[Extracted text — start]

Patek Philippe’s impact on the world of haute horlogerie—“high watchmaking”— is hard to overstate. A member, along with Audemars Piguet and Vacheron Constantin, of what collectors refer to as the “Holy Trinity,” it has led even those august maisons with innovations that we today take for granted. In 1941, it released the reference 1526, the world’s first serially-produced perpetual calendar wristwatch. As if that weren’t enough, it simultaneously debuted the world’s first serially-produced perpetual calendar wristwatch combined with a chronograph with the reference 1518. It took the rest of the watch world some 50 years to produce a similar timepiece.

Jean-Daniel Meyer

The Roots of the Cubitus

In 1976, after decades of complicated pocket watch and wristwatch production, Patek rewrote the rulebook with the introduction of the Nautilus. Conceived of by famed watch designer Gérald Genta, this “luxury sports watch” helped—along with the Audemars Piguet Royal Oak, the Vacheron Constantin 222—to usher in the era of the high-end, stainless steel time-and-date timepiece. Whereas dedicated tool watches such as the Rolex Submariner and the Omega Seamaster had, for two decades, fulfilled the brief of providing robust, accurate timekeeping in all conditions, the “luxury sports watch” was about elevating stainless steel to the level of precious metal. Indeed, one vintage Nautilus advertisement proudly stated, “One of the world’s costliest watches is made of steel.” Luxury-sport watches like the Nautilus are now the hottest pieces among collectors.

[Extracted text — finish]

◆ Work instructions
Pick up the Patek Philippe history above at its final sentence and keep writing in the same style.

[Data shown — start]

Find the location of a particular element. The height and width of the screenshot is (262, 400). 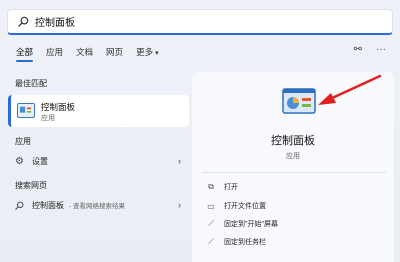

web-result-sub: - 查看网络搜索结果 is located at coordinates (97, 206).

[Data shown — finish]

◆ Response area
With time, the Nautilus came to be one of the most desirable watches on the planet. Escaping its stainless steel origins, it has been offered in precious metals and featured complications ranging from chronographs to perpetual calendars. However, it was long the simpler time-and-date model in stainless steel, the reference 5711, that not only captured the watch world’s collective imagination but pervaded the greater zeitgeist and became a pop culture icon in its own right. When it was announced in 2021 that Patek was discontinuing the 5711 it arrived with a shock. What other watchmaker would dare to put its most popular watch out of production?